◆ Requirement 1
On the EKS Rolling Update page, which option runs a dry run to show which instances are out of date?
◆ Requirement 2
Copy the lines of the records word for word, from the line with "Task: Click the microphone" through the line with "Action: (x=1293, y=721)". Leave out any pictures.

::: Provided passage :::

Table of Contents generated with DocToc

EKS Rolling Update

EKS Rolling Update is a utility for updating the launch configuration or template of worker nodes in an EKS cluster.

Intro

EKS Rolling Update is a utility for updating the launch configuration or template of worker nodes in an EKS cluster. It updates worker nodes in a rolling fashion and performs health checks of your EKS cluster to ensure no disruption to service. To achieve this, it performs the following actions:

Pauses Kubernetes Autoscaler (Optional)
Finds a list of worker nodes that do not have a launch config or template that matches their ASG
Scales up the desired capacity
Ensures the ASGs are healthy and that the new nodes have joined the EKS cluster
Cordons the outdated worker nodes
Suspends AWS Autoscaling actions while update is in progress
Drains outdated EKS outdated worker nodes one by one
Terminates EC2 instances of the worker nodes one by one
Detaches EC2 instances from the ASG one by one
Scales down the ASG to original count (in case of failure)
Resumes AWS Autoscaling actions
Resumes Kubernetes Autoscaler (Optional)

Requirements

kubectl installed
KUBECONFIG environment variable set, or config available in ${HOME}/.kube/config per default
AWS credentials configured

IAM Requirements

The following IAM permissions are required:

autoscaling:DescribeAutoScalingGroups
autoscaling:TerminateInstanceInAutoScalingGroup
autoscaling:SuspendProcesses
autoscaling:ResumeProcesses
autoscaling:UpdateAutoScalingGroup
autoscaling:CreateOrUpdateTags
autoscaling:DeleteTags
ec2:DescribeLaunchTemplates
ec2:DescribeInstances

RBAC permissions

The following RBAC permission rules are required for graceful termination:

- apiGroups: [""]
  resources: ["pods/eviction"]
  verbs: ["create"]

- apiGroups: [""]
  resources: ["pods"]
  verbs: ["get", "list"]

- apiGroups: [""]
  resources: ["nodes"]
  verbs: ["get", "patch", "list", "watch"]

- apiGroups: ["apps"]
  resources: ["statefulsets", "daemonsets", "deployments", "replicasets"]
  verbs: ["get", "list"]

Installation

From source

virtualenv -p python3 venv
source venv/bin/activate
pip3 install -r requirements.txt

Usage

usage: eks_rolling_update.py [-h] --cluster_name CLUSTER_NAME [--plan]

Rolling update on cluster

optional arguments:
  -h, --help            show this help message and exit
  --cluster_name CLUSTER_NAME, -c CLUSTER_NAME
                        the cluster name to perform rolling update on
  --plan, -p            perform a dry run to see which instances are out of
                        date

Example:

eks_rolling_update.py -c my-eks-cluster

We recommend running the tool as (cron)job within your EKS cluster (see Terraform example), as this allows for easy RBAC permission management.

::: Extracted data :::

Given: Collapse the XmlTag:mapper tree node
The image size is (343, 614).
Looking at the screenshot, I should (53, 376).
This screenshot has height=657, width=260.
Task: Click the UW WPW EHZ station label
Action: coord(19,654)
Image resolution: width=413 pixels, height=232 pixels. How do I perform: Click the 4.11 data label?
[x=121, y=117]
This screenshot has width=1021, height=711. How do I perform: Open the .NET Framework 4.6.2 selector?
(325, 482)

:::
::: Extracted data :::

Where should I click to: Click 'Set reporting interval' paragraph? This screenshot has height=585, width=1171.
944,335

:::
::: Extracted data :::

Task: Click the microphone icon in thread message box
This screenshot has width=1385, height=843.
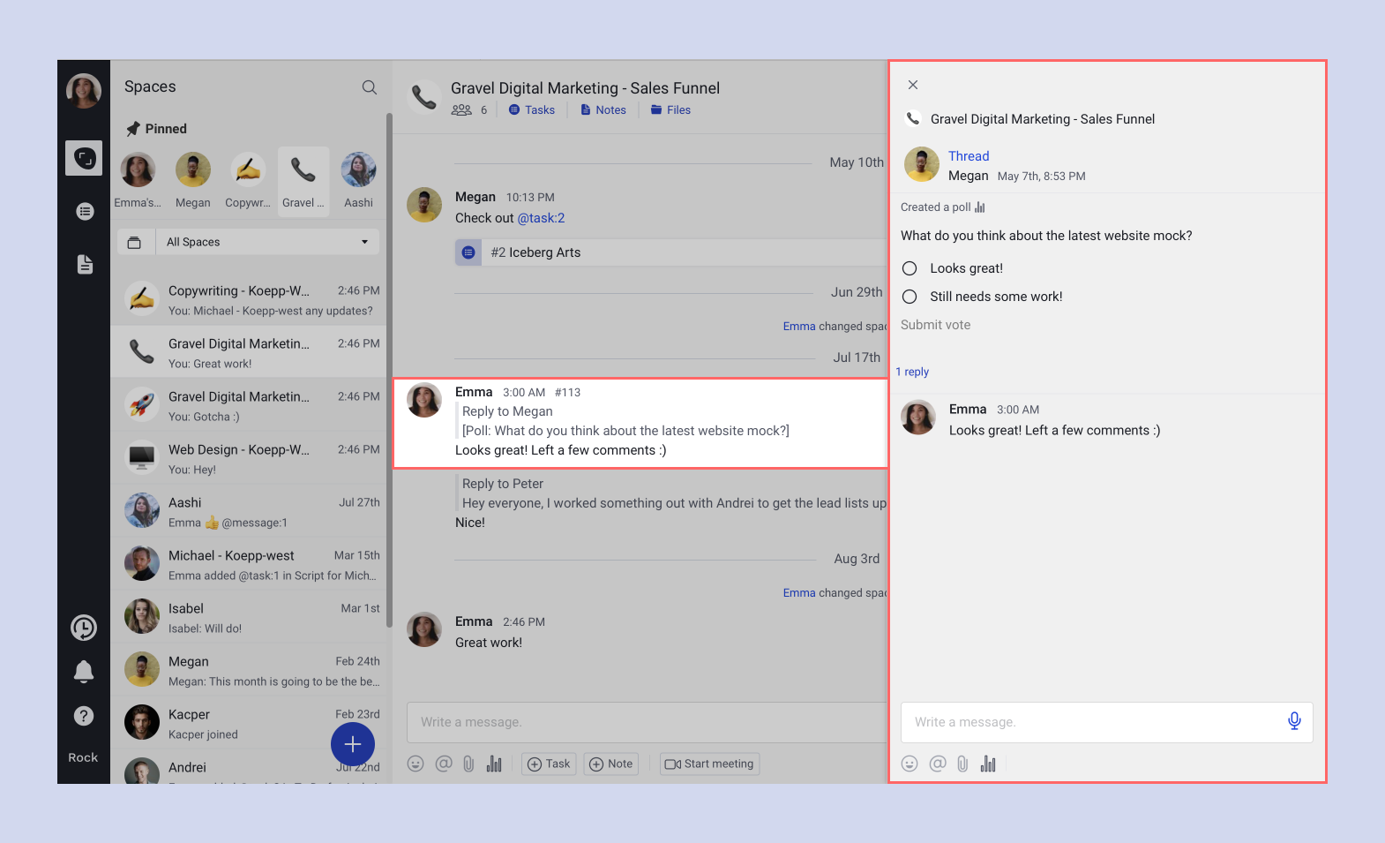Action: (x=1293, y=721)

:::

◆ Result 1
The `--plan` option, or its short form `-p`.

◆ Result 2
Task: Click the microphone icon in thread message box
This screenshot has width=1385, height=843.
Action: (x=1293, y=721)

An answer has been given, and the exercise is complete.